Top of INFORMATION
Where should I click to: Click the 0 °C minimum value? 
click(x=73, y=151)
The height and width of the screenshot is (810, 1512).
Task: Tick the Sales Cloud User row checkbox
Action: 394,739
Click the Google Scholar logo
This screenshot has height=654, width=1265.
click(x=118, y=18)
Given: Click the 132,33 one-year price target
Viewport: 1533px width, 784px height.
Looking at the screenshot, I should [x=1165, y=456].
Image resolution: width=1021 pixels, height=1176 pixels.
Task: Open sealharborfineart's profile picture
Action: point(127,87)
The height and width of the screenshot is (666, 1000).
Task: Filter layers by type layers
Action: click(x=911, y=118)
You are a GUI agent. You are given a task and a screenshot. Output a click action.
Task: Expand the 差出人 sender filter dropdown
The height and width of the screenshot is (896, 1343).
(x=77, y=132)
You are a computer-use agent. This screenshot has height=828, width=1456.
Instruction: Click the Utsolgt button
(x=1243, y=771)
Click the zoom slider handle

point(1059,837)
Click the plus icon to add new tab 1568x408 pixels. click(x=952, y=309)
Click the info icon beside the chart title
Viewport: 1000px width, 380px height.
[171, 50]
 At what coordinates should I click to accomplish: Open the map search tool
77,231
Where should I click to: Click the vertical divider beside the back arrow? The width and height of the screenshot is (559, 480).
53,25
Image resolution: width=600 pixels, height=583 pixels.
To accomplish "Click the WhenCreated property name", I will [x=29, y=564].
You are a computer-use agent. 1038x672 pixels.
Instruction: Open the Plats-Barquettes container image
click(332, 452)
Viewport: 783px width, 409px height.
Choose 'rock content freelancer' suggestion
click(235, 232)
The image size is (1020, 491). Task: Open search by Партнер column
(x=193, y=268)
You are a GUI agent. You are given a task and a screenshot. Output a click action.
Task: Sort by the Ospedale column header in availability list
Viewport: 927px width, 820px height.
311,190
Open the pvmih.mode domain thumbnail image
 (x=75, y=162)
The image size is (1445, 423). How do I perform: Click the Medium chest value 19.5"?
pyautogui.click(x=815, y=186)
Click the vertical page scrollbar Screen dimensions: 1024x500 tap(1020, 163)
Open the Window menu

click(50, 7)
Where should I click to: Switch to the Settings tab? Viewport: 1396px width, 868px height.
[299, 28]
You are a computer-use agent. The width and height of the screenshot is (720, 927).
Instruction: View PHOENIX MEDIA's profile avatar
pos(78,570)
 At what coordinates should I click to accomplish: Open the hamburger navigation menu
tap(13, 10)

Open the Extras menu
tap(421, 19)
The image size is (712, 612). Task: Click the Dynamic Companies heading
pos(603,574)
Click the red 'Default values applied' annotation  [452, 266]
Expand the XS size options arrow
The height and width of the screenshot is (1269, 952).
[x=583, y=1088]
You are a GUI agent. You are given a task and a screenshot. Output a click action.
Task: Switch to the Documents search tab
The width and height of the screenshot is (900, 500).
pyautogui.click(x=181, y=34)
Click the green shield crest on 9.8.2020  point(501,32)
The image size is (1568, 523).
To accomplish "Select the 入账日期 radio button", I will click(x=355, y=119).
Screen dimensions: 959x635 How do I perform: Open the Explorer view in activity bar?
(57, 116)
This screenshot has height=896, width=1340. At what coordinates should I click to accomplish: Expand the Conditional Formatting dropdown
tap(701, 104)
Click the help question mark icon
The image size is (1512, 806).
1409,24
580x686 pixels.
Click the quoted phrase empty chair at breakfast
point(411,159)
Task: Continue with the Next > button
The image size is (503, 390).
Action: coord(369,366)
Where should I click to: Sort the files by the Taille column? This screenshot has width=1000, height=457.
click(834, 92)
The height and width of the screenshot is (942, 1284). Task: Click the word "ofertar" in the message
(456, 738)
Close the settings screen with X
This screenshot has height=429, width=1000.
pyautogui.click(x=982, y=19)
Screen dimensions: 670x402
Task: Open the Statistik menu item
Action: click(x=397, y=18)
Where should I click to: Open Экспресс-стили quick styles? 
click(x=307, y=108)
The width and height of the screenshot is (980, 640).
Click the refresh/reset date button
Bottom of INFORMATION
• **EXERCISE OBJECTIVE**
The first line of the entries above and every line after it, up to and including the line with "Given: Click the 132,33 one-year price target", should be set down exactly.

• **EXPECTED ANSWER**
Where should I click to: Click the 0 °C minimum value? 
click(x=73, y=151)
The height and width of the screenshot is (810, 1512).
Task: Tick the Sales Cloud User row checkbox
Action: 394,739
Click the Google Scholar logo
This screenshot has height=654, width=1265.
click(x=118, y=18)
Given: Click the 132,33 one-year price target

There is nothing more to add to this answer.